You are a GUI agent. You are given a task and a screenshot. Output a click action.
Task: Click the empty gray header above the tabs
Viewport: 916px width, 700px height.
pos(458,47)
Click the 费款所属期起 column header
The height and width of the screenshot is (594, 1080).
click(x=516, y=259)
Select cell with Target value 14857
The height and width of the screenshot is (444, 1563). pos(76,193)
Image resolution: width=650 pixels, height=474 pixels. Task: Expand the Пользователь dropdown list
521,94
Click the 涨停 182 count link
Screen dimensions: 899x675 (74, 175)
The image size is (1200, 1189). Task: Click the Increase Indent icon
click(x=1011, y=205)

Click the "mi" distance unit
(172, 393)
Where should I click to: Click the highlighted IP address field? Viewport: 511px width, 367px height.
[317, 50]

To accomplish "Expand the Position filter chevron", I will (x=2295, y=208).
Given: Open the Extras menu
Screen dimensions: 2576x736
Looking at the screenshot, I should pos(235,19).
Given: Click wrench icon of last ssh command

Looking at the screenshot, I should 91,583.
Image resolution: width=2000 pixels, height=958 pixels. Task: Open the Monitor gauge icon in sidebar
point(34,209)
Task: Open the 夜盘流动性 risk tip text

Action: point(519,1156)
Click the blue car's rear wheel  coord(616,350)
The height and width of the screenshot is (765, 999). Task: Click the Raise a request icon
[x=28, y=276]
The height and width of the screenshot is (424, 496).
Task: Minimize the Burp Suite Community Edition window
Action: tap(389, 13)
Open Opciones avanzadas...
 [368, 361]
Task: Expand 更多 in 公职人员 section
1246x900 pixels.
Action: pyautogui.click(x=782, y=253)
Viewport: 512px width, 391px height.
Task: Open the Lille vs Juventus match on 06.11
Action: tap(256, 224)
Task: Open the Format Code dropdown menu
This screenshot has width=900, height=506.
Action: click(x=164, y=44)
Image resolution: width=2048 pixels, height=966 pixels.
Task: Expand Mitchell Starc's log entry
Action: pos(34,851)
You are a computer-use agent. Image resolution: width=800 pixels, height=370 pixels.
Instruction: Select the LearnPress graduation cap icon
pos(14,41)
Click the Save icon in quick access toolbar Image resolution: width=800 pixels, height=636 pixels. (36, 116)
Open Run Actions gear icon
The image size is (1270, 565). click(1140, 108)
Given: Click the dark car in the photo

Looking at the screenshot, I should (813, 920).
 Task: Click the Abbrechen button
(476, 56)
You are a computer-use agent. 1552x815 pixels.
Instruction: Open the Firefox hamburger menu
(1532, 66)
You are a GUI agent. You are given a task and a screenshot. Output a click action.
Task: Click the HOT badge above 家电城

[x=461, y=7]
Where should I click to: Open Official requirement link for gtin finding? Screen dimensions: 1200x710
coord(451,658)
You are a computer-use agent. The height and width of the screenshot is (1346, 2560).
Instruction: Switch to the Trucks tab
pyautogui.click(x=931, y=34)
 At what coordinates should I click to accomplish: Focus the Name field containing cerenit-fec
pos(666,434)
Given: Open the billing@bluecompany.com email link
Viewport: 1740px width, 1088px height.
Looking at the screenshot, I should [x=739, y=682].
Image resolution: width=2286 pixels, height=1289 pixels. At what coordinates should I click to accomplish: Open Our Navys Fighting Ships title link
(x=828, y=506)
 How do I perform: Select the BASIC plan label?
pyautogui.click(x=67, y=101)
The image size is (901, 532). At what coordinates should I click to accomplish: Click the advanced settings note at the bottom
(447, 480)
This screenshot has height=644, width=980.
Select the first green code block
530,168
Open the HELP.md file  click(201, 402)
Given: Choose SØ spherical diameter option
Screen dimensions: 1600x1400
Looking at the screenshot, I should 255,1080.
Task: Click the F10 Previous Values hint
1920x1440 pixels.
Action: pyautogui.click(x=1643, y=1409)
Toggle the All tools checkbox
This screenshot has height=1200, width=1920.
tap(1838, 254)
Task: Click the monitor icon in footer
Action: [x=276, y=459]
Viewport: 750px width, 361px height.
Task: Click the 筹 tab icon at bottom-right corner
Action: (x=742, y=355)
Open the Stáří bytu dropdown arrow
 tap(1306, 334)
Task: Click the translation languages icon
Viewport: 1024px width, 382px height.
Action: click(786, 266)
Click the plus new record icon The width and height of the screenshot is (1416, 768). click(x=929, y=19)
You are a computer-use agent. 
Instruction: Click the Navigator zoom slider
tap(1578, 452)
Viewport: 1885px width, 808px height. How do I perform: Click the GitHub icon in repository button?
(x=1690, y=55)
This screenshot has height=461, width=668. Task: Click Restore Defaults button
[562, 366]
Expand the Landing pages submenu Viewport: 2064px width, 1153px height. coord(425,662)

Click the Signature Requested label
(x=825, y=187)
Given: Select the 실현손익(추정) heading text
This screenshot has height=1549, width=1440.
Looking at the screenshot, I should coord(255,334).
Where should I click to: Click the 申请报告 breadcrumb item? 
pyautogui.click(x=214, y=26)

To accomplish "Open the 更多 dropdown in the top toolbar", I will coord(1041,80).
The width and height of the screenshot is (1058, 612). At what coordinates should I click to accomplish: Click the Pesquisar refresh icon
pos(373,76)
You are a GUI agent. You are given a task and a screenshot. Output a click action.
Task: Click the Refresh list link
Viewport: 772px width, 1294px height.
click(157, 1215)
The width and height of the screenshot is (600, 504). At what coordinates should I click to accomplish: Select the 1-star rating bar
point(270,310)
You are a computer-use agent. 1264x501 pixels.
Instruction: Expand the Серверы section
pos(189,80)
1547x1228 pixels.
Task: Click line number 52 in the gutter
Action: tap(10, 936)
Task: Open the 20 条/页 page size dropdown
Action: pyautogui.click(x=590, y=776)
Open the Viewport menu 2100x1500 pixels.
::::::::
▶ What is being asked
Copy all of the items above without any changes.

▶ Response to the exercise
You are a GUI agent. You are given a task and a screenshot. Output a click action.
Task: Click the empty gray header above the tabs
Viewport: 916px width, 700px height.
pos(458,47)
Click the 费款所属期起 column header
The height and width of the screenshot is (594, 1080).
click(x=516, y=259)
Select cell with Target value 14857
The height and width of the screenshot is (444, 1563). pos(76,193)
Image resolution: width=650 pixels, height=474 pixels. Task: Expand the Пользователь dropdown list
521,94
Click the 涨停 182 count link
Screen dimensions: 899x675 (74, 175)
The image size is (1200, 1189). Task: Click the Increase Indent icon
click(x=1011, y=205)

Click the "mi" distance unit
(172, 393)
Where should I click to: Click the highlighted IP address field? Viewport: 511px width, 367px height.
[317, 50]

To accomplish "Expand the Position filter chevron", I will (x=2295, y=208).
Given: Open the Extras menu
Screen dimensions: 2576x736
Looking at the screenshot, I should pos(235,19).
Given: Click wrench icon of last ssh command

Looking at the screenshot, I should 91,583.
Image resolution: width=2000 pixels, height=958 pixels. Task: Open the Monitor gauge icon in sidebar
point(34,209)
Task: Open the 夜盘流动性 risk tip text

Action: point(519,1156)
Click the blue car's rear wheel  coord(616,350)
The height and width of the screenshot is (765, 999). Task: Click the Raise a request icon
[x=28, y=276]
The height and width of the screenshot is (424, 496).
Task: Minimize the Burp Suite Community Edition window
Action: tap(389, 13)
Open Opciones avanzadas...
 [368, 361]
Task: Expand 更多 in 公职人员 section
1246x900 pixels.
Action: pyautogui.click(x=782, y=253)
Viewport: 512px width, 391px height.
Task: Open the Lille vs Juventus match on 06.11
Action: tap(256, 224)
Task: Open the Format Code dropdown menu
This screenshot has width=900, height=506.
Action: click(x=164, y=44)
Image resolution: width=2048 pixels, height=966 pixels.
Task: Expand Mitchell Starc's log entry
Action: pos(34,851)
You are a computer-use agent. Image resolution: width=800 pixels, height=370 pixels.
Instruction: Select the LearnPress graduation cap icon
pos(14,41)
Click the Save icon in quick access toolbar Image resolution: width=800 pixels, height=636 pixels. (36, 116)
Open Run Actions gear icon
The image size is (1270, 565). click(1140, 108)
Given: Click the dark car in the photo

Looking at the screenshot, I should (813, 920).
 Task: Click the Abbrechen button
(476, 56)
You are a computer-use agent. 1552x815 pixels.
Instruction: Open the Firefox hamburger menu
(1532, 66)
You are a GUI agent. You are given a task and a screenshot. Output a click action.
Task: Click the HOT badge above 家电城

[x=461, y=7]
Where should I click to: Open Official requirement link for gtin finding? Screen dimensions: 1200x710
coord(451,658)
You are a computer-use agent. The height and width of the screenshot is (1346, 2560).
Instruction: Switch to the Trucks tab
pyautogui.click(x=931, y=34)
 At what coordinates should I click to accomplish: Focus the Name field containing cerenit-fec
pos(666,434)
Given: Open the billing@bluecompany.com email link
Viewport: 1740px width, 1088px height.
Looking at the screenshot, I should [x=739, y=682].
Image resolution: width=2286 pixels, height=1289 pixels. At what coordinates should I click to accomplish: Open Our Navys Fighting Ships title link
(x=828, y=506)
 How do I perform: Select the BASIC plan label?
pyautogui.click(x=67, y=101)
The image size is (901, 532). At what coordinates should I click to accomplish: Click the advanced settings note at the bottom
(447, 480)
This screenshot has height=644, width=980.
Select the first green code block
530,168
Open the HELP.md file  click(201, 402)
Given: Choose SØ spherical diameter option
Screen dimensions: 1600x1400
Looking at the screenshot, I should 255,1080.
Task: Click the F10 Previous Values hint
1920x1440 pixels.
Action: pyautogui.click(x=1643, y=1409)
Toggle the All tools checkbox
This screenshot has height=1200, width=1920.
tap(1838, 254)
Task: Click the monitor icon in footer
Action: [x=276, y=459]
Viewport: 750px width, 361px height.
Task: Click the 筹 tab icon at bottom-right corner
Action: (x=742, y=355)
Open the Stáří bytu dropdown arrow
 tap(1306, 334)
Task: Click the translation languages icon
Viewport: 1024px width, 382px height.
Action: click(786, 266)
Click the plus new record icon The width and height of the screenshot is (1416, 768). click(x=929, y=19)
You are a computer-use agent. 
Instruction: Click the Navigator zoom slider
tap(1578, 452)
Viewport: 1885px width, 808px height. How do I perform: Click the GitHub icon in repository button?
(x=1690, y=55)
This screenshot has height=461, width=668. Task: Click Restore Defaults button
[562, 366]
Expand the Landing pages submenu Viewport: 2064px width, 1153px height. coord(425,662)

Click the Signature Requested label
(x=825, y=187)
Given: Select the 실현손익(추정) heading text
This screenshot has height=1549, width=1440.
Looking at the screenshot, I should coord(255,334).
Where should I click to: Click the 申请报告 breadcrumb item? 
pyautogui.click(x=214, y=26)

To accomplish "Open the 更多 dropdown in the top toolbar", I will coord(1041,80).
The width and height of the screenshot is (1058, 612). At what coordinates should I click to accomplish: Click the Pesquisar refresh icon
pos(373,76)
You are a GUI agent. You are given a task and a screenshot. Output a click action.
Task: Click the Refresh list link
Viewport: 772px width, 1294px height.
click(157, 1215)
The width and height of the screenshot is (600, 504). At what coordinates should I click to accomplish: Select the 1-star rating bar
point(270,310)
You are a computer-use agent. 1264x501 pixels.
Instruction: Expand the Серверы section
pos(189,80)
1547x1228 pixels.
Task: Click line number 52 in the gutter
Action: tap(10, 936)
Task: Open the 20 条/页 page size dropdown
Action: pyautogui.click(x=590, y=776)
Open the Viewport menu 2100x1500 pixels.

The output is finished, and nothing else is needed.